A new mother has been awarded £185,000 after her boss refused to let her leave early to pick her daughter up from nursery.
Estate agent Alice Thompson went on parental leave in 2018 and when she returned in 2019, Ms Thompson requested that she work four days a week and that she finishes at 4pm in order to pick up her daughter from nursery.
But instead, she ended up resigning.
Before taking leave, Ms Thompson was a successful sales manager at an estate agent in London. After ten years of working in a male dominated environment, she found that she had to work harder to rise through the corporate ladder.
Despite this, when Ms Thompson returned to work and requested flexible hours, her employers refused. They stated this kind of agreement would not work for them.

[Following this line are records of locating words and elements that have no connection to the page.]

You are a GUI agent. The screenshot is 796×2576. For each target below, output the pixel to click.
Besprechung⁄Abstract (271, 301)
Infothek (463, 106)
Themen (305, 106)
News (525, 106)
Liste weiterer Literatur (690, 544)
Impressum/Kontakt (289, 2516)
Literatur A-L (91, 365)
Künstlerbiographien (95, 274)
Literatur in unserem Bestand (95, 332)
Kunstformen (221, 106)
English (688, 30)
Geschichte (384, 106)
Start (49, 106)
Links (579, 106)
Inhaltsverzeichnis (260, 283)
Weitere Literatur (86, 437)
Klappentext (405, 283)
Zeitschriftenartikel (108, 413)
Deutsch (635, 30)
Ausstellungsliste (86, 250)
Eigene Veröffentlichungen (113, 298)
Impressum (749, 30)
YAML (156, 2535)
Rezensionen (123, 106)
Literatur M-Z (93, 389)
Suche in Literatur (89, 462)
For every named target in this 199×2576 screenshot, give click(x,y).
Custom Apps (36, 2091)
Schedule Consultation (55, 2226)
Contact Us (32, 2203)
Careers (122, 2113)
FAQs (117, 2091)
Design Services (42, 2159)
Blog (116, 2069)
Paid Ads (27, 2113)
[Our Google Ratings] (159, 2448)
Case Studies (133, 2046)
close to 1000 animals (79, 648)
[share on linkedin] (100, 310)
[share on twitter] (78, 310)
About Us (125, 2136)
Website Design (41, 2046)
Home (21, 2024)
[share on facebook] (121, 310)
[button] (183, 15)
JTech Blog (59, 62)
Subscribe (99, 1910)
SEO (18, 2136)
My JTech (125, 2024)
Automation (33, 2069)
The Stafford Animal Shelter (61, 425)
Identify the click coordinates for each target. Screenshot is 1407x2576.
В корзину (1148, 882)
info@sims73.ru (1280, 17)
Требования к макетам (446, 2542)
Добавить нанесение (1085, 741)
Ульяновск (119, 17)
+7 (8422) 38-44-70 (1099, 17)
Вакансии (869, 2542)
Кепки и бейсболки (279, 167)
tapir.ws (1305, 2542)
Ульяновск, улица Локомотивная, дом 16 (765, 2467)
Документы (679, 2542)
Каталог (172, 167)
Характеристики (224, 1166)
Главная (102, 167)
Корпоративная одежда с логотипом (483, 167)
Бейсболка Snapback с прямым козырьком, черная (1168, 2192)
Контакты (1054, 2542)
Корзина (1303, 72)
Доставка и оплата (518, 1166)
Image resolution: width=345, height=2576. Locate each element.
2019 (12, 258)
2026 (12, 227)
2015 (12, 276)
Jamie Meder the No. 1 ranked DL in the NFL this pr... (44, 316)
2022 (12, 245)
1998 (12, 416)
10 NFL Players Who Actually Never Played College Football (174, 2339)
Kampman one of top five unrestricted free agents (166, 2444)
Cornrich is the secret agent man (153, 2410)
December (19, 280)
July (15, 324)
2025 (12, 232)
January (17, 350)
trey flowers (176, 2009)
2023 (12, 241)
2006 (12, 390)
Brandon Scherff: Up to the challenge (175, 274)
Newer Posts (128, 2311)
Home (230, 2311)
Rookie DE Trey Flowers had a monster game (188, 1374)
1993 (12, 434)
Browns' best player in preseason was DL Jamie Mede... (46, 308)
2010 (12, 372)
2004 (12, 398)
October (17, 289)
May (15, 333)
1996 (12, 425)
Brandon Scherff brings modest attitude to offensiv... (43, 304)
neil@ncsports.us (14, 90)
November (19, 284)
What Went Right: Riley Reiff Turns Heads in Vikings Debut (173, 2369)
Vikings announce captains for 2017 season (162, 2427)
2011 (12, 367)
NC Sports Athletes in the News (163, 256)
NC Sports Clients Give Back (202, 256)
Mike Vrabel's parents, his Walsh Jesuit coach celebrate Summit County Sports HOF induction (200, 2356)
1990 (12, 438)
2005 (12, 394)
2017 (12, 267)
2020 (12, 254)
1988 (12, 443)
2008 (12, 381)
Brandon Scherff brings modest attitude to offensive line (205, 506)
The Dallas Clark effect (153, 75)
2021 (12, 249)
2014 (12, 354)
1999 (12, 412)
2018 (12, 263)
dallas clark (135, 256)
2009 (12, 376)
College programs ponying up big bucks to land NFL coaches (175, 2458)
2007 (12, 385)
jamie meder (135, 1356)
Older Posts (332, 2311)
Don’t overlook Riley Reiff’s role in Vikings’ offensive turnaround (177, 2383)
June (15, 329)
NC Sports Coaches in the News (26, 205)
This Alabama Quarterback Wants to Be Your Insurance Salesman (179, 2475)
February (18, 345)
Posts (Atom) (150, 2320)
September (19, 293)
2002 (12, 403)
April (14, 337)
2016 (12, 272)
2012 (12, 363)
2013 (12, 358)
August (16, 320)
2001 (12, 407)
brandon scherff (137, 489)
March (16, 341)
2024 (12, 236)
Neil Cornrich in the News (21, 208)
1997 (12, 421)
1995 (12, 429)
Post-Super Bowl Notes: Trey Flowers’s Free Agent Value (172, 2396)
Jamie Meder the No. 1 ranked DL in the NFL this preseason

In addition to this, they failed to offer any alternatives that could work for either Ms Thompson or themselves.
Following a two-year battle, Ms Thompson was successful at the tribunal, which found that she was victim to indirect sex discrimination.
Andrea Pitt both an employment barrister and judge stated that:
“The law requires all employers to consider requests for flexible working associated with child care or other dependent care needs. Paying lip service to a policy is not enough; employers must give proper consideration to their staff and it can be costly if they fail to do so.”
As flexible working continues to rise as a result of the COVID-19 pandemic, businesses will need to adjust to new ways of working that continue to support their employees. With the rise of technology, we are now more connected than ever before and practices like remote working could afford businesses more fluid ways of working, while still maintaining high levels of productivity.
Flexible working should not be seen as a barrier by employers, but as an opportunity for progression that supports both the business as well as the well-being of its most valued asset – its staff.